Kitaptaki gezgin anlatıcı, bu ütopyaya gittiğinde hristiyanlığı oranın halkına anlatmış ve halk da adeta aa islam bizim göktanrı dinimize ne kadar benziyor hadi islama geçelim o zaman diyen erken türkler gibi deizmden hristiyanlığa geçmiştir.

Belli ki Thomas amcamızın burada hristiyan yönü ağır basmıştır. Yauvv gardaşım bizim dinimiz zaten hak din, insanlara anlatsak hemen bizim dine geçerler özgüveniyle böyle bir kısım yazmış gibi görünmektedir.

Bu şekilde Allah kitap yapması yine de thomas more dedenin rahipleri eleştirmesine engel olmamıştır.

Rahiplerin de çalışma hayatına dahil edildiğinden bahsetmiştik. Öte yandan Rahip rahiplik yapmazsa bu insanların ruhsal ihtiyaçlarını nasıl karşılayacağı sorusuna cevap verilmiş değildir, rahip çalışırsa bu kadar insan bunca günahı kime çıkaracaktır? Bu bakımdan Thomas dede sanki insanların ruhsal ihtiyaçları bakımından dinin önemini biraz küçümsemiş gibidir.

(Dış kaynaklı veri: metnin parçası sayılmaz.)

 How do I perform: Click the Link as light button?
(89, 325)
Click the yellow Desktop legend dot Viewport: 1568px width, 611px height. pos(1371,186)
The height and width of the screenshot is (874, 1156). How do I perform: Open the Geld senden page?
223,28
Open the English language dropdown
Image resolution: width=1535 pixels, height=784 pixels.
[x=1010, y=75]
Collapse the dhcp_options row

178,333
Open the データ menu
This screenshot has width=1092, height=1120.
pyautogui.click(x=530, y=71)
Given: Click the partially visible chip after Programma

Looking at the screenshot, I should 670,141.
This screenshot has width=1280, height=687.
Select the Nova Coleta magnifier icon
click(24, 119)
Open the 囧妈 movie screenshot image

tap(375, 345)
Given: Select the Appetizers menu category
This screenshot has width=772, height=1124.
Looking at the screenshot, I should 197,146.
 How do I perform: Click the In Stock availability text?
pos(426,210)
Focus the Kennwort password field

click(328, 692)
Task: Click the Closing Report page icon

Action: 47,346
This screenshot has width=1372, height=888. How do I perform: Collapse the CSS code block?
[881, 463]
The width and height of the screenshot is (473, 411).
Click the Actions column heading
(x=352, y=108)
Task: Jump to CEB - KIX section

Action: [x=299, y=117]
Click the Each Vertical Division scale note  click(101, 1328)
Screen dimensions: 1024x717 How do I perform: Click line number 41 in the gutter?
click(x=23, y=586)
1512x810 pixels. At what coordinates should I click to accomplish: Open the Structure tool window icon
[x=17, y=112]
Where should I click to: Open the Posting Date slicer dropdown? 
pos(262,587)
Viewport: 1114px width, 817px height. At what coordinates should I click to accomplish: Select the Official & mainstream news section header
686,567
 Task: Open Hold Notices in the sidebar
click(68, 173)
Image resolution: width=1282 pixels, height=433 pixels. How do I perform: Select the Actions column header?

Başka dini benimseyenlere kesinlikle saygı gösterilmekle birlikte, dine saygısızlık karşısında hoşgörü de oldukça kısıtlı tutulmuş, saygısızlık karşısında ağır cezalar öngörülmüştür, sözgelimi Rahip ibadete kötü bakanları toplumdan dışlayabilmekte, şu andan itibaren ocak dışısın diyebilmektedir.

Başka dini benimseyenlerin alanını ihlal etmek tipik bir insan davranışı olduğu halde Thomas amca bu ihtimale karşı da ütopyasında herhangi bir fren veya denge mekanizması kurmamıştır.

Savunma

Kitapta öne sürülen askerliğe ve savunmaya ilişkin fikirler de kanaatimce biraz ham gözükmektedir. Askerlik vatandaşlar için zorunlu tutulmamış olup paralı askerlik öngörülmüştür. Askerlerin maaşının ödenmesi paranın nadir kullanım alanlarından biridir, herkesin ihtiyacı kadar yemek alabilmesi sağlanarak paraya duyulan ihtiyaç ütopya içinde asgari düzeyde tutulmaya çalışılmıştır.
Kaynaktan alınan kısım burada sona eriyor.